The browser-based architecture is Figma's foundational advantage. No installation, no file syncing, no version conflicts. Open a link and you're in the design file, editing alongside teammates in real time. For distributed teams — which is now most teams — this removes an entire category of collaboration friction. The desktop app exists for those who prefer it, but the browser experience is equally capable.
As a vector design tool, Figma handles everything from wireframes and high-fidelity mockups to interactive prototypes and design systems. Auto Layout — Figma's constraint-based layout system — mirrors CSS flexbox behavior, making designs that translate more naturally to code. Components with variants and properties enable building design systems that scale across large teams and products.
Dev Mode, introduced in 2023, represents Figma's most significant push into developer workflows. It provides a read-only view optimized for developers, showing CSS/iOS/Android code snippets, spacing measurements, color tokens, and asset exports. Developers can inspect designs without accidentally modifying them, and the code output — while not production-ready — provides a useful starting reference.
Figma's AI features are expanding rapidly. AI-powered tools for generating UI layouts, suggesting design improvements, and automating repetitive tasks are being integrated throughout the platform. Figma AI can generate first drafts of screens from text prompts, rename layers intelligently, and suggest component replacements. These features are still maturing but signal where the product is heading.
The plugin ecosystem is massive, with thousands of community-built plugins covering everything from icon libraries and stock photos to accessibility checkers and code generation. Plugins like Locofy and Anima can convert Figma designs to React, Vue, or HTML code. The community file library provides templates, UI kits, and design systems that accelerate new projects.
FigJam, Figma's whiteboarding tool, extends the platform beyond UI design into brainstorming, user journey mapping, sprint planning, and workshop facilitation. It's simpler and more focused than Miro, and the integration with Figma design files creates a natural workflow from ideation to high-fidelity design.

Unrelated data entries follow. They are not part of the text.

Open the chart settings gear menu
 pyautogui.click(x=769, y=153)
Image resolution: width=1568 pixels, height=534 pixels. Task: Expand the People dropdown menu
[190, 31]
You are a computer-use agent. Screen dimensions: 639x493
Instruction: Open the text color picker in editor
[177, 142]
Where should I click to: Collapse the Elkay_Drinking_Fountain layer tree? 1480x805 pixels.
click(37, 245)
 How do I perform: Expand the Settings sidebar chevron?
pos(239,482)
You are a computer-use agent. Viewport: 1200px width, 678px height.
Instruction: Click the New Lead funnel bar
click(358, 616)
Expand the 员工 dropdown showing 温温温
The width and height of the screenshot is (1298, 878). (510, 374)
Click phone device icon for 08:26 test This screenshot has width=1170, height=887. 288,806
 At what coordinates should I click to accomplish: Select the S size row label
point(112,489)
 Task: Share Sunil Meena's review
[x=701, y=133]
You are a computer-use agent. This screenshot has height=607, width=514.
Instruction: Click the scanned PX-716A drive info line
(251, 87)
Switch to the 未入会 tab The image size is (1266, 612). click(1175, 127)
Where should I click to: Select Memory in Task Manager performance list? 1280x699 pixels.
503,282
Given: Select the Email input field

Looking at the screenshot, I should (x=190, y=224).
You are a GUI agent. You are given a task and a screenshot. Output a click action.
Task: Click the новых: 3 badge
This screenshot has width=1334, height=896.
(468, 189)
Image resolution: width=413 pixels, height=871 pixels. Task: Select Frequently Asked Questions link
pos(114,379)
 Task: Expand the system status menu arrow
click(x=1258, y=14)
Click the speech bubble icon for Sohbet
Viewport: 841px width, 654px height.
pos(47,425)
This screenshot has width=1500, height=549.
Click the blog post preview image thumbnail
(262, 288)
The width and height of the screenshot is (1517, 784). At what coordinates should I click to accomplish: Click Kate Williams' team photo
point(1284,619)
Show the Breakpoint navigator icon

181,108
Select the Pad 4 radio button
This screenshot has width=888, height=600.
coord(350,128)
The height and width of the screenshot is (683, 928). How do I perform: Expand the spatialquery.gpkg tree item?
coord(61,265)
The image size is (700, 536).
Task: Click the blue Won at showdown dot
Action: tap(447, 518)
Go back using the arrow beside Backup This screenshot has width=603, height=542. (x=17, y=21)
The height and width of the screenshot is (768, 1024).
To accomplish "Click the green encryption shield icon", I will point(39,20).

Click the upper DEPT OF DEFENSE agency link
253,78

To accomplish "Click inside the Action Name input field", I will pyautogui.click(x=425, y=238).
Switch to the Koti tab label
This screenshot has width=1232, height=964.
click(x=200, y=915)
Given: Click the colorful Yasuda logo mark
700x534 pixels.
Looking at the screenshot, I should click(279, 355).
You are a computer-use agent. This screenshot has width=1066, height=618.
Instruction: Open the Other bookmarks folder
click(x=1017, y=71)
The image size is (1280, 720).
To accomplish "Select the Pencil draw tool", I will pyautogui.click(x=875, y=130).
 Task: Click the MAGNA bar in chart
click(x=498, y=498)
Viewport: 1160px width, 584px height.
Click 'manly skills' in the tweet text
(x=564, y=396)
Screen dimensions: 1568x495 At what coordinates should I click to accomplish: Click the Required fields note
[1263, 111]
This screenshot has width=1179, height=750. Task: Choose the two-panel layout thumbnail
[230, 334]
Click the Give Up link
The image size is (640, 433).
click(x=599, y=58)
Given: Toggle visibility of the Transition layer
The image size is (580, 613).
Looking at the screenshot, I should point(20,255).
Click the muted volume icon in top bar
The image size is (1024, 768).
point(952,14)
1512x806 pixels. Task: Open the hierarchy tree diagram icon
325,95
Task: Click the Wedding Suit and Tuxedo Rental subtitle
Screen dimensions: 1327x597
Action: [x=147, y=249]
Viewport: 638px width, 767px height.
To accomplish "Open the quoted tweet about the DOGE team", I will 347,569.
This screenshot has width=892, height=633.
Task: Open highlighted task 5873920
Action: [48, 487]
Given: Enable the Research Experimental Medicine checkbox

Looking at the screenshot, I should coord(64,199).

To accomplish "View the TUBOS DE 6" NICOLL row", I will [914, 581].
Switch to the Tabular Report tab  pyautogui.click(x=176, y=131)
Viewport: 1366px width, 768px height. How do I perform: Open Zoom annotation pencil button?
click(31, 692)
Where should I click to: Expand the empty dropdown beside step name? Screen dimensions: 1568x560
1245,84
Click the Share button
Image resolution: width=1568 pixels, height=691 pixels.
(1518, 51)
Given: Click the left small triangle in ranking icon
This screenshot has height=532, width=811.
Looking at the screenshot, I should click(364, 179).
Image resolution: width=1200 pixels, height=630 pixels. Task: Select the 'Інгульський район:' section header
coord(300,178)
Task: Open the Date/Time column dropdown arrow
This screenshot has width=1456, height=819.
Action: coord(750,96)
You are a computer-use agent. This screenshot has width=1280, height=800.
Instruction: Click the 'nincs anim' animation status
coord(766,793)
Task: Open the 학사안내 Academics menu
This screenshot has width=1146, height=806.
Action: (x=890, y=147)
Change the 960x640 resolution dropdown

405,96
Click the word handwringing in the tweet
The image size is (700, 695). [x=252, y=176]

Pricing is where Figma draws mixed reactions. The free tier (3 Figma files + 3 FigJam files) is limiting for any serious work. Professional at $15 per editor per month is competitive, but costs scale quickly on large teams. Dev Mode requires an additional $25 per developer seat per month, which positions full developer access as a premium add-on rather than a core feature. Organization and Enterprise tiers add admin controls and design system analytics.